The financial crisis that erupted in 2008, prolonged by a sovereign crisis in the Eurozone, led to a massive contraction in trade, as well as in investment in physical and human capital; thus undermining the foundations of future growth. This may well continue as growth will not rapidly rebound while deleveraging slowly proceeds across Eurozone economies. Empirical evidence suggests deleveraging episodes accompanied by a housing crisis will take on average five and a half years across high-income OECD countries (or seven years when accompanied by a banking crisis (Aspachs-Bracon et al. 2011, IMF 2012).
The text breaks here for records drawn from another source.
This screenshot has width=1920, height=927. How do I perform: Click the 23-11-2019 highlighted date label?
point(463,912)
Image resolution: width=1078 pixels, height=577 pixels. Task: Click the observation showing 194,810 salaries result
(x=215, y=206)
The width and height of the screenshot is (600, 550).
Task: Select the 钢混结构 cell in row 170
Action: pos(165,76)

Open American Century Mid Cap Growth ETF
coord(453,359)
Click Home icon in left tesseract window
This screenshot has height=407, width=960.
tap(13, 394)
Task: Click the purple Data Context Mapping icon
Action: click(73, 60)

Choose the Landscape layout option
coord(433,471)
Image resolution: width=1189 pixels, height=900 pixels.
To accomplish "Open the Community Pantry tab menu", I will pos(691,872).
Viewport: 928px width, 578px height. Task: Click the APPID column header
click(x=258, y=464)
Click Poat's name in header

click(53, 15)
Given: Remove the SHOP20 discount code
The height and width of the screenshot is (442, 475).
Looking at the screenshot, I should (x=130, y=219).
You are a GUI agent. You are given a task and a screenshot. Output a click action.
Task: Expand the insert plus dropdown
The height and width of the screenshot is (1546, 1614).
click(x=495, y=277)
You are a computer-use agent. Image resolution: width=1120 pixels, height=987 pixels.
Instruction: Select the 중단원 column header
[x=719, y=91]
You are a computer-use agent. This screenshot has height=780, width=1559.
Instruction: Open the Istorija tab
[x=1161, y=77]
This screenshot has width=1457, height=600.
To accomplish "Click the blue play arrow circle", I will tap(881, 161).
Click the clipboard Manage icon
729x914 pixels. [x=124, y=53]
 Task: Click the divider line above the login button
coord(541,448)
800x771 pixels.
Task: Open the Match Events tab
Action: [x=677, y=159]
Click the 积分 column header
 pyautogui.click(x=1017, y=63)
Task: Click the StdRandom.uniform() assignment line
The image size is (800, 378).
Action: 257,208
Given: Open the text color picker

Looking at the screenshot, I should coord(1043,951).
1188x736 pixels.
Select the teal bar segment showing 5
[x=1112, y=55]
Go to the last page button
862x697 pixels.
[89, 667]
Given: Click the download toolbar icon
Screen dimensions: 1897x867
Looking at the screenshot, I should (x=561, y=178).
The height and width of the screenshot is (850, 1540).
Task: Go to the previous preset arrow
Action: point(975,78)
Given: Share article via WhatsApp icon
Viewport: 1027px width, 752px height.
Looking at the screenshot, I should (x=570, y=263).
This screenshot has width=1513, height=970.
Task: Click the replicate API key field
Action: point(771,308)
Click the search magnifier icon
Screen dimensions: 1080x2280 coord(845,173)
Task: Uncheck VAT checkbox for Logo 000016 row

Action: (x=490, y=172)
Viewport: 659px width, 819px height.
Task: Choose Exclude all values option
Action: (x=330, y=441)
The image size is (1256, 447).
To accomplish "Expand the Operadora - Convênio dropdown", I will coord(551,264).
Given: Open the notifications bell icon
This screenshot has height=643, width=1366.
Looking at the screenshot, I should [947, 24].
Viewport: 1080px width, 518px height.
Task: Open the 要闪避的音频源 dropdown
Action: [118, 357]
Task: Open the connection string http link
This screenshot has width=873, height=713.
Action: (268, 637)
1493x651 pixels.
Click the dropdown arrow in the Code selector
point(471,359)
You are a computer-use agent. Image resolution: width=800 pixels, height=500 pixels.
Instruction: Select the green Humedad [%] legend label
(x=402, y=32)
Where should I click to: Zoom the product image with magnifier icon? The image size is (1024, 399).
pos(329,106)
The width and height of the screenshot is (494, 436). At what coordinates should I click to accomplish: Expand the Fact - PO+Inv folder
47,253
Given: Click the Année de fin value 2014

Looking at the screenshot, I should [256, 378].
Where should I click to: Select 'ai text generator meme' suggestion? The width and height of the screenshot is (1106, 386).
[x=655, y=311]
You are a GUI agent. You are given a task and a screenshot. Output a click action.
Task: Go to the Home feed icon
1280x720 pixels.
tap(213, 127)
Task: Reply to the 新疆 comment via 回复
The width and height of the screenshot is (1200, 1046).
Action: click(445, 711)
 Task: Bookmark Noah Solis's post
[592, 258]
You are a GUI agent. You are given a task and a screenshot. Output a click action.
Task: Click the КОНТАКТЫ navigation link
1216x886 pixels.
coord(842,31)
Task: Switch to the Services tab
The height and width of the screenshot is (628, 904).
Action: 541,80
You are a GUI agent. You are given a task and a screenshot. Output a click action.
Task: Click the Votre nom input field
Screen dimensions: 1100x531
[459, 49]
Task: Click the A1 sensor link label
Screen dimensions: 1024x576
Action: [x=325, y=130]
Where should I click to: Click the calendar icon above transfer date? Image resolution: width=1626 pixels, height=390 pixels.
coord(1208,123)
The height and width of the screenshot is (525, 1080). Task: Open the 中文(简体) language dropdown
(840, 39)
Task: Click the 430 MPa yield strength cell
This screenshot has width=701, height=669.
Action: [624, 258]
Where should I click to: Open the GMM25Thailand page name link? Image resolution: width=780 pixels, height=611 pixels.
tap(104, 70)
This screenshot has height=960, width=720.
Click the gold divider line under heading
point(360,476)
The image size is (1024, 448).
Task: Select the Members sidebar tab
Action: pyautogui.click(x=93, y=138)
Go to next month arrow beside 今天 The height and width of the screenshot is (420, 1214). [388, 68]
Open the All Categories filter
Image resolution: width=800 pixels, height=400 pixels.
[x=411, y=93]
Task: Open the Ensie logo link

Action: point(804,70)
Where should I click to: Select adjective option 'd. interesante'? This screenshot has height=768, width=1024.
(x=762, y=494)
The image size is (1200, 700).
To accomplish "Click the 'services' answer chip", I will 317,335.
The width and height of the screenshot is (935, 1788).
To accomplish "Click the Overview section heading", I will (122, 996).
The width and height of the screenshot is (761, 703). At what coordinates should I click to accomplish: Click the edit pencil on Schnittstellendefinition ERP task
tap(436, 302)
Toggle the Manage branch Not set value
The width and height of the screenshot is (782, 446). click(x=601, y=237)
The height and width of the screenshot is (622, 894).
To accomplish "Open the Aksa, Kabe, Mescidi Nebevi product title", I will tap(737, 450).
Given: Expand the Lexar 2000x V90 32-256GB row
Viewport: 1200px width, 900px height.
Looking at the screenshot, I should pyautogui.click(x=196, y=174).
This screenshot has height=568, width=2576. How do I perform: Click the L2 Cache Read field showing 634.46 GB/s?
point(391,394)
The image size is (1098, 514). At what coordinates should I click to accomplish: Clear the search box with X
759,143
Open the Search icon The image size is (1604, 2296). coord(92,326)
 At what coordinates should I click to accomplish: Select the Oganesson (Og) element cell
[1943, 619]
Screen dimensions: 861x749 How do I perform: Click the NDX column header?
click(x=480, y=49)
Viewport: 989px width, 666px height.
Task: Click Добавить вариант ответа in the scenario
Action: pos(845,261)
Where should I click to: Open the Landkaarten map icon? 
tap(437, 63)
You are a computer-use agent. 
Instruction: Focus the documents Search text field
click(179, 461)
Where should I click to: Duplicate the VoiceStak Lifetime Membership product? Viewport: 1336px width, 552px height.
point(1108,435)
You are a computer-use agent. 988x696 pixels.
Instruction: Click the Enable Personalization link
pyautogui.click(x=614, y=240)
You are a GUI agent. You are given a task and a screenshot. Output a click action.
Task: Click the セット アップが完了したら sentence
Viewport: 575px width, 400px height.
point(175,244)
Little resolution of banking-sector difficulties in the Eurozone suggests that deleveraging and credit will probably remain slow and impaired for much longer than previously thought. Recoveries that happen without credit are, on average, a third longer than recovery episodes with credit (Darvas 2013). Eurozone policymakers have withdrawn support for a policy mix – in the form of rapid attempts at fiscal tightening, monetary easing providing liquidity to banks and not to end users – at a time when a large proportion of Eurozone governments (especially the most fragile ones) had engaged in structural reforms that deliver higher growth in the future but tend to dampen it in recession (Bouis et al. 2012).
All of this is compounded by very challenging trends in demographic changes that will prove a major headwind for long-term growth (Nuño et al 2012).